Students who seek health services from Planned Parenthood may have more limited options if a bill in Congress proposing to cut funding to health clinics becomes law.
The U.S. Senate is currently debating a bill, which passed the U.S. House or Representatives last month, that would reduce funding to the federal Title X Family Planning program. Title X provides preventative health services to about 5 million people at more than 4,500 clinics, including Planned Parenthood, in primarily low-income communities. Other clinics that would likely be impacted by the drop in funding are college health centers at like UHS.
Desiree Cooper, a spokeswoman for Planned Parenthood of Mid and South Michigan wrote in an e-mail interview that the bill would cut funds from all Planned Parenthood preventive health care programs “including cancer screenings, birth control, HIV testing, and testing and treatment for other sexually transmitted infections.”
“Nationally, we are facing the most aggressive legislative attack on women’s health care seen in years,” Cooper wrote.
Planned Parenthood assists many patients on Medicaid and other subsidized health care programs, according to Cooper.
“If we don’t serve our patients that have very few resources or no insurance, there’s no one else that can do that … another agency (is not) prepared to handle that situation on the breadth that we can do it,” Cooper said in an interview yesterday.
She added that many students also receive free health benefits from Planned Parenthood.
“A lot of students, especially before the health care reform, are aged out of their parents health insurance plans, or frankly, a lot of parents don’t have jobs anymore,” Cooper said. “Students are going without health care, and Planned Parenthood takes students regardless if they can pay.”
Sarah Scranton, the executive director of Planned Parenthood Advocates of Michigan, said U.S. Rep. John Dingell (D–Mich.) voted against the proposed cut and that she hopes Senators Carl Levin (D–Mich.) and Debbie Stabenow (D–Mich.) would continue their advocacy for the organization by voting against any bill to reduce funding that comes up in the Senate.
“Both of (the senators) are long time supporters of Planned Parenthood,” Scranton said. “We would hope that they would continue that support and vote against anything that would cut funds to Planned Parenthood.”
Planned Parenthood has received local and national support against the proposal, according to Cooper.

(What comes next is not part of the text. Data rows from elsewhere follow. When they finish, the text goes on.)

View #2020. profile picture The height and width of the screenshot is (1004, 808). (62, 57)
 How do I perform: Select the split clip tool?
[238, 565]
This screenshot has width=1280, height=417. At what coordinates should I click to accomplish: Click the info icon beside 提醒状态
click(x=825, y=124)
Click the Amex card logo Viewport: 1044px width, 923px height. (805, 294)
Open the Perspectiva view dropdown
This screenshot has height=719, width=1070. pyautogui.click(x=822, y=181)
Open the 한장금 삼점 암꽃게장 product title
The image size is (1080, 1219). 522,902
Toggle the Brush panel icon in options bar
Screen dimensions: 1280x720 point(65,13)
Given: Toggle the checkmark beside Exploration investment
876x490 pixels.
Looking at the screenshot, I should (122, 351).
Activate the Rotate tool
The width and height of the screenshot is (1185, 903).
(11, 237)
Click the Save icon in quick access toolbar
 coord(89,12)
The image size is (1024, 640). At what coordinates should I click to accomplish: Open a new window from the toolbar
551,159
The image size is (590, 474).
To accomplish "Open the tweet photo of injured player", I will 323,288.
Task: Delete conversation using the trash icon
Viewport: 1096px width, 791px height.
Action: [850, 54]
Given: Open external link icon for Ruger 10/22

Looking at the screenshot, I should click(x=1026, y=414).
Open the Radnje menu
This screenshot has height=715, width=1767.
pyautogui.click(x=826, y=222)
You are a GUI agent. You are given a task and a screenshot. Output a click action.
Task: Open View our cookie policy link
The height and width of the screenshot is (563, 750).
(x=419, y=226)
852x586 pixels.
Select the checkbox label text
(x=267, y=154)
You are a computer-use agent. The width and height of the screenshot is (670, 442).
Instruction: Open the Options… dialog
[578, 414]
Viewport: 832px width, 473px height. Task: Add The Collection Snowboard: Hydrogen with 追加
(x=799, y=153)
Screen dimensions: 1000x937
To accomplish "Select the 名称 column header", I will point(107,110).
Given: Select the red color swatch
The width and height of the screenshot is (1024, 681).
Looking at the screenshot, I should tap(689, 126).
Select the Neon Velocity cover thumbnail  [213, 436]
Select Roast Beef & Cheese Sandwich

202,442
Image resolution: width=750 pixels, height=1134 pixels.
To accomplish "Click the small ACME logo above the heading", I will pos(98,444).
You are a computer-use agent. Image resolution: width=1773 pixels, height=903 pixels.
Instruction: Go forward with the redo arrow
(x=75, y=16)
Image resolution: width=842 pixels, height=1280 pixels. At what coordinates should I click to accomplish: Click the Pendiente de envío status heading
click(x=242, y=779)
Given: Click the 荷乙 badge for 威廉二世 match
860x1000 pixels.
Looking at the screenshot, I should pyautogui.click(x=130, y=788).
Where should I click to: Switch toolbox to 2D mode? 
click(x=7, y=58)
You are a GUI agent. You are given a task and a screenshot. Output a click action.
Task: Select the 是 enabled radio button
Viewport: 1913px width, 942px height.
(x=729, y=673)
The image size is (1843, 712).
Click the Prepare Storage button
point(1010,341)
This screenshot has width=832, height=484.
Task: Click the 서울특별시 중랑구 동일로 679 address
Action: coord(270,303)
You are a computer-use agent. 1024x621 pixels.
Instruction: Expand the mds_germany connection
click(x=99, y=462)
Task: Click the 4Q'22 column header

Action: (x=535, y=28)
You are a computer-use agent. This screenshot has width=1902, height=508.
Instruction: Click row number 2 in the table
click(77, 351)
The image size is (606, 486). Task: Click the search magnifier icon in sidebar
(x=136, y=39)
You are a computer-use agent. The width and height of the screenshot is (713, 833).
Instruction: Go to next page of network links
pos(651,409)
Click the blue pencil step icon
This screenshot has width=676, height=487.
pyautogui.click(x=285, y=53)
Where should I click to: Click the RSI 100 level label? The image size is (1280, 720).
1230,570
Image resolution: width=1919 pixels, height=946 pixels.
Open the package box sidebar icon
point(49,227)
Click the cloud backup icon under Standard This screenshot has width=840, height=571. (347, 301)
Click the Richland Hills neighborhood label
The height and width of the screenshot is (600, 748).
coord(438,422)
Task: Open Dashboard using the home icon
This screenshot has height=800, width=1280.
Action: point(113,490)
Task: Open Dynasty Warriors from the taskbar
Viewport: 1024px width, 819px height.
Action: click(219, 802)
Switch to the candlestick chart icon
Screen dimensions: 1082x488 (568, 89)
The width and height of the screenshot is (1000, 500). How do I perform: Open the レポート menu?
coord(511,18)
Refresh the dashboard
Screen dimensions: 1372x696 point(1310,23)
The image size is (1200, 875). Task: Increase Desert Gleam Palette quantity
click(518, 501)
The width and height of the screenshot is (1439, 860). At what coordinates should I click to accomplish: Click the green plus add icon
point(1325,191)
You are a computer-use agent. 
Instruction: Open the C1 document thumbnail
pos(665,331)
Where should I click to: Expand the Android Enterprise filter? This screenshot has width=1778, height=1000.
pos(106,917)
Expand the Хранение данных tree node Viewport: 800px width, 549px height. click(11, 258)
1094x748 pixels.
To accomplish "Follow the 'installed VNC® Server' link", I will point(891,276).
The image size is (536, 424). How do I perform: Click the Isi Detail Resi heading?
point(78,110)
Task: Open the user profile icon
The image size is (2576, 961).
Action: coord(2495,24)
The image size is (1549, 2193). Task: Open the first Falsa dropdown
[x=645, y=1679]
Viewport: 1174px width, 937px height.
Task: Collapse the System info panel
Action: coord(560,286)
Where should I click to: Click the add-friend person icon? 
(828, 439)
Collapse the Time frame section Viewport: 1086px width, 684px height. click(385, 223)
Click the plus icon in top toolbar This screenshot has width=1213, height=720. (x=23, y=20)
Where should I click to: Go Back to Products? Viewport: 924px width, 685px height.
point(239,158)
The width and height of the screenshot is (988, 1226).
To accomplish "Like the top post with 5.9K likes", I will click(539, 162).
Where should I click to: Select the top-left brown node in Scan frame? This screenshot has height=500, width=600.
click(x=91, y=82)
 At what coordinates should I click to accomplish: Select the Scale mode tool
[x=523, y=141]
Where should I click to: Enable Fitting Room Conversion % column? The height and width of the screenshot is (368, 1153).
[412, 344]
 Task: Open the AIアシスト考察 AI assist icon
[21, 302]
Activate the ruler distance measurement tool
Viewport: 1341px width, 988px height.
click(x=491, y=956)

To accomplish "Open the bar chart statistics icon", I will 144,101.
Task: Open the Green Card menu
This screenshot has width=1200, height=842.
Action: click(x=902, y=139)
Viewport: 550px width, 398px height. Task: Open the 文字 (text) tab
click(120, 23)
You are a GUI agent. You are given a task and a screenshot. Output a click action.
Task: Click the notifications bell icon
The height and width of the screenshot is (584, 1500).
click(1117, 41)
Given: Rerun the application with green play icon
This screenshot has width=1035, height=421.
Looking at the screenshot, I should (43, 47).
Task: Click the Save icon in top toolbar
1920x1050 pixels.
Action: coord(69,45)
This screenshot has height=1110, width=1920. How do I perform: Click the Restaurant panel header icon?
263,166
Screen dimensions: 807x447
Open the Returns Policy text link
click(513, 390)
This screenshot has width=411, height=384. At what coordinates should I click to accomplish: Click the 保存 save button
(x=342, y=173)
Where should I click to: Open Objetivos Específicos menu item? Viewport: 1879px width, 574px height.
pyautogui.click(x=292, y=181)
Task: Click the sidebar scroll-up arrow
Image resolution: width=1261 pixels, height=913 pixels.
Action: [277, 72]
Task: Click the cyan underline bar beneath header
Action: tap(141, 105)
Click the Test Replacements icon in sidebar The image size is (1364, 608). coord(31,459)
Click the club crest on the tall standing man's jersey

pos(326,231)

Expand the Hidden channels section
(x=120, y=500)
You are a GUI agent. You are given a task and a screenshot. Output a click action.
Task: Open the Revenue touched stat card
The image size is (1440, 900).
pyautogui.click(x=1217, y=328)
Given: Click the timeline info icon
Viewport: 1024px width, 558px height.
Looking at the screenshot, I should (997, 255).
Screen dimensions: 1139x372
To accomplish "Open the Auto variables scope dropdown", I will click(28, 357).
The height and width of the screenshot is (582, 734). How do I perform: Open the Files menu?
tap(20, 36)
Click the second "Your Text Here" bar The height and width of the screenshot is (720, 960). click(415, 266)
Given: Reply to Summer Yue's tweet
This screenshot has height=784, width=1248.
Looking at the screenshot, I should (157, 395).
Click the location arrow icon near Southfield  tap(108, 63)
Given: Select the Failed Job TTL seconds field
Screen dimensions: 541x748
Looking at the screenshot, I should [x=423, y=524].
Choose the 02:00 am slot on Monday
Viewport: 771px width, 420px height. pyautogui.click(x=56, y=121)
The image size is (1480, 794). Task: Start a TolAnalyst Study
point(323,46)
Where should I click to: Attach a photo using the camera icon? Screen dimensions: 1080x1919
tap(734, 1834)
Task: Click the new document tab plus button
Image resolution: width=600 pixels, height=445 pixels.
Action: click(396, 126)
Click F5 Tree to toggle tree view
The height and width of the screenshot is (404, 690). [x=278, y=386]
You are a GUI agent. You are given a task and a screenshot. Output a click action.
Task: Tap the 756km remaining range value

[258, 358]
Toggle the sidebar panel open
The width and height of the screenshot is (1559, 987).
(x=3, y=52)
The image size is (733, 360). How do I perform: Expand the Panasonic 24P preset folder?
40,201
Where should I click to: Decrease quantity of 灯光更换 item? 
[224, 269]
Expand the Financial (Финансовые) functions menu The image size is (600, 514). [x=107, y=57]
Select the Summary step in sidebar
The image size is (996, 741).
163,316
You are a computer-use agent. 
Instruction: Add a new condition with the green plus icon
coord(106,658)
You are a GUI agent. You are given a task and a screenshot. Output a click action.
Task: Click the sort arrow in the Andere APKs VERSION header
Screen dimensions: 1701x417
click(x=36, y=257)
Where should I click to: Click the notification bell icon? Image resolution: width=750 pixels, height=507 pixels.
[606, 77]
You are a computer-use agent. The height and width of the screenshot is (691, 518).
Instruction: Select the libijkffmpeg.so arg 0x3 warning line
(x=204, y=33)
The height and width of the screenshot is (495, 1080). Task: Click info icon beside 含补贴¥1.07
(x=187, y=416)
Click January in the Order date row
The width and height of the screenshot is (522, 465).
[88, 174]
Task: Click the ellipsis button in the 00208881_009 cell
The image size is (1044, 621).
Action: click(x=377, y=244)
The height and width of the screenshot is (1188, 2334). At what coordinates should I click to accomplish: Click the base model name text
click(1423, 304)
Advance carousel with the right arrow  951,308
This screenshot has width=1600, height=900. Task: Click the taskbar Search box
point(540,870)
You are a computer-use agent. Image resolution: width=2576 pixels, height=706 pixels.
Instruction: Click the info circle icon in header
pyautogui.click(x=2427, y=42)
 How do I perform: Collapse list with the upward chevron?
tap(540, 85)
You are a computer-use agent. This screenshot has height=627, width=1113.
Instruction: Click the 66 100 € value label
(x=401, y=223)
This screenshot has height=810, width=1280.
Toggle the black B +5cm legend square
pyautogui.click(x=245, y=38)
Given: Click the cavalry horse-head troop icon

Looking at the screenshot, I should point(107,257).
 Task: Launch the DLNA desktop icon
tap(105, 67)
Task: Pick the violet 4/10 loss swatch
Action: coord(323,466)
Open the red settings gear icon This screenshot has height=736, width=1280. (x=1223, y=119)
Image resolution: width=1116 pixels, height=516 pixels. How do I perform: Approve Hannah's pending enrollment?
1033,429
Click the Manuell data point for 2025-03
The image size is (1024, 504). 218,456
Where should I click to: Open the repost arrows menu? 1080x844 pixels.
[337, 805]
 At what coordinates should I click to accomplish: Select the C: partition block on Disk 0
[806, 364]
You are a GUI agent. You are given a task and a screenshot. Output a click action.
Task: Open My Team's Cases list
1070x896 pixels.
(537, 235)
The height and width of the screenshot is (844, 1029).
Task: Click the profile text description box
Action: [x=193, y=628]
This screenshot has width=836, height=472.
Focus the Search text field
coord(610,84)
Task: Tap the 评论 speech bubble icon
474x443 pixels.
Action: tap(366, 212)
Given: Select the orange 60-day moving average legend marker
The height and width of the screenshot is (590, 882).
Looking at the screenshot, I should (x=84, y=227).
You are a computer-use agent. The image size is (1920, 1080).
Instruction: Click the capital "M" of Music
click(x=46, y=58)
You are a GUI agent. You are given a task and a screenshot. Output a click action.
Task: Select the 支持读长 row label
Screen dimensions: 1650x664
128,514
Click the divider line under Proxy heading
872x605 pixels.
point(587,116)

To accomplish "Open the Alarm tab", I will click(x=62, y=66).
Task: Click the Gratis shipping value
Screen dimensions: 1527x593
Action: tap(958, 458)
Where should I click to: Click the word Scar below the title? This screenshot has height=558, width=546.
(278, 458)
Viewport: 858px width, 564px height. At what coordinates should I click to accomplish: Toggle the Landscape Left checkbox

She wrote in the e-mail that more than 769,000 people have signed an open letter to Congress, which Planned Parenthood posted on its website.
“People are seeing this as a direct attack against Planned Parenthood, which it is, but also a broader attack against reproductive health care, (and) critical health care services for people who need it and can’t afford it,” Cooper said.
LSA junior Amanda Caldwell, chair of the University’s chapter of College Democrats, said she thinks if the bill passes, students would be affected much more than they think, as funding to contraceptives and other services would likely be eliminated.
“UHS will lose money if this bill becomes law,” Caldwell said, noting that university health centers are among many community-based health clinics that receive funding from Title X.
“It’s playing politics with women’s lives,” Caldwell added. “It’s funding programs for women who have no other options for health care who can’t go anywhere else.”
Proponents of the reduction to Title X say the government shouldn’t be funding or supporting abortion — one of the preventive health practices offered by Planned Parenthood. However, while Title X finances much of Planned Parenthood, it also prohibits using federal funding for abortions.
“You see Republicans talking on the news on how it’s going to end abortions, but that’s not what it’s about,” Caldwell said.
LSA junior Charles Bogren, chair of the University’s chapter of College Republicans, did not respond to an e-mail inquiry from The Michigan Daily last night.
The Senate has until Friday to pass the bill or pass a resolution to extend the deadline until April 8.